**Provided text**
--------------------------------------------------

If we are going to pick any language where Scala Native is “competing” (and I don’t think such discussions are fruitful anyways as covered by @rcano), I would rather pick Python instead of Go or Rust. Having worked full-time with Python, I think there’s lot of applications that are using Python today where Scala would be better suited.

I am super excited about GraalVM native-image and I’m already heavily using it in several projects both in open source (Scalafmt) and at work. However, the developer experience with native-image today is not great: it takes a long time to link a binary resulting in slow edit-and-test feedback loops and there are many native-image configuration flags that tweak the runtime semantics, which requires a decent upfront investment to learn. In comparison, Scala Native binaries link significantly faster and you can test them just like you would test a JVM application giving me better confidence that the binary works as expected at runtime.

I think native-image is revolutionary technology and a huge boon to the Scala/JVM ecosystem. I’m also just as excited about the applications for Scala Native. These are not contradicting views.

7 Likes

Just to pick up on this, I work on a lot of scripts, mostly Python.

Python is great, but inevitably you want to do something in parallel: whether parallel HTTP requests, maybe parallel building some docker containers, parallel auto-formatting some source files, whatever.

This is the point at which all hell breaks loose. Multi-threading in Python doesn’t work well, and multi-processing in Python is clunky and fragile. multiprocessing.pool breaks Ctrl-C and makes scripts unkillable unless you jump through hoops with Ctrl-Z and kill -9, and the -9 is often required. Many of these scripts are slow (hence the parallelization) and it’s not uncommon that a script will blow up with a NameError or TypeError after several minutes of execution, with the stack trace mangled due to multiprocessing. Deployment is often a pain: even with tools like PEX to try and make somewhat-hermetic executables, someone will inevitably brew install something that messes up the global python install.

Some of these tools end up being ported to Scala. This works, but it certainly is inconvenient to take a large codebase started in Python when it was small and short-running, and porting it to Scala just because it started becoming large and slow.

This awful experience is the status quo for a lot of our important scripts and automation. They’re not written in Scala because the JVM startup overhead and resource footprint is too much, but by no means is the Python experience “good”. It’s acceptable, and we’re surviving, but there’s a real opportunity for Scala-Native to come in here with nice Futures-based parallelism, proper multithreading, easy collections transformations, type checking to catch dumb errors.

Scala-Native could provide a real alternative to writing scripts in Python, and perhaps be a lot more ergonomic than the other alternatives which are writing your command line tools in Go or Rust (which is also increasingly common)

--------------------------------------------------

**Aim of the exercise**
From the forum discussion on Scala Native, extract the passage that starts with the words "I think native-image" and ends after the words "scripts, mostly Python.", copying it without changes. The data after this point is separate material, unrelated to the forum discussion above.

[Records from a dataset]
--------------------------------------------------

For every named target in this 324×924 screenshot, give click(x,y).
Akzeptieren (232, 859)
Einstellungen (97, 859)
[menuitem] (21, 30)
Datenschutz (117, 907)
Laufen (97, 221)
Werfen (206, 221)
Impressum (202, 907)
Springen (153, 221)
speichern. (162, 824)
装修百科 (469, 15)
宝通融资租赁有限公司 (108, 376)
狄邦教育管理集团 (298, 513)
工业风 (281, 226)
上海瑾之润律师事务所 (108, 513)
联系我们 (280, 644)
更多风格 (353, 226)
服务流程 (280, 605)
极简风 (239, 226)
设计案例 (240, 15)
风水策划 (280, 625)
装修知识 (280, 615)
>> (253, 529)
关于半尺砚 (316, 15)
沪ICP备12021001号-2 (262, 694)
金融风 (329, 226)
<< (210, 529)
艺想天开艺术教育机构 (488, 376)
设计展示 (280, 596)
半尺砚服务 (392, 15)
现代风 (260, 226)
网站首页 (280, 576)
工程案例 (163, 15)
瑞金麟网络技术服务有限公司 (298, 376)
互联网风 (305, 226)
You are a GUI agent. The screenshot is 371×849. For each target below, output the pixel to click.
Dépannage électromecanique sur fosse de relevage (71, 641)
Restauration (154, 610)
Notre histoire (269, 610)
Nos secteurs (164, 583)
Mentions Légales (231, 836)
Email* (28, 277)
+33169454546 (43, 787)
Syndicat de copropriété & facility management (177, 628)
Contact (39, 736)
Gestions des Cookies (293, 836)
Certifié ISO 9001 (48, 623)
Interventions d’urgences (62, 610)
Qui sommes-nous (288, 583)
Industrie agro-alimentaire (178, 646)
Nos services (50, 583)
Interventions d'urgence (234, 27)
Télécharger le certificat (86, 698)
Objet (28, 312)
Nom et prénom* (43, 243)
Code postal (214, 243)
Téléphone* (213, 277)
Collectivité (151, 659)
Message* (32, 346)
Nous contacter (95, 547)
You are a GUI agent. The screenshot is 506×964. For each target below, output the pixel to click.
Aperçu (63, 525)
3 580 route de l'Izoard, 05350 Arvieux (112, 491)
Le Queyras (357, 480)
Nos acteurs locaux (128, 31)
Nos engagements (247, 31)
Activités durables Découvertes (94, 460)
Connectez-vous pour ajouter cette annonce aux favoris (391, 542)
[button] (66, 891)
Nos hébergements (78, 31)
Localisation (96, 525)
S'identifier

--------------------------------------------------

**Reply to the task**
I think native-image is revolutionary technology and a huge boon to the Scala/JVM ecosystem. I’m also just as excited about the applications for Scala Native. These are not contradicting views.

7 Likes

Just to pick up on this, I work on a lot of scripts, mostly Python.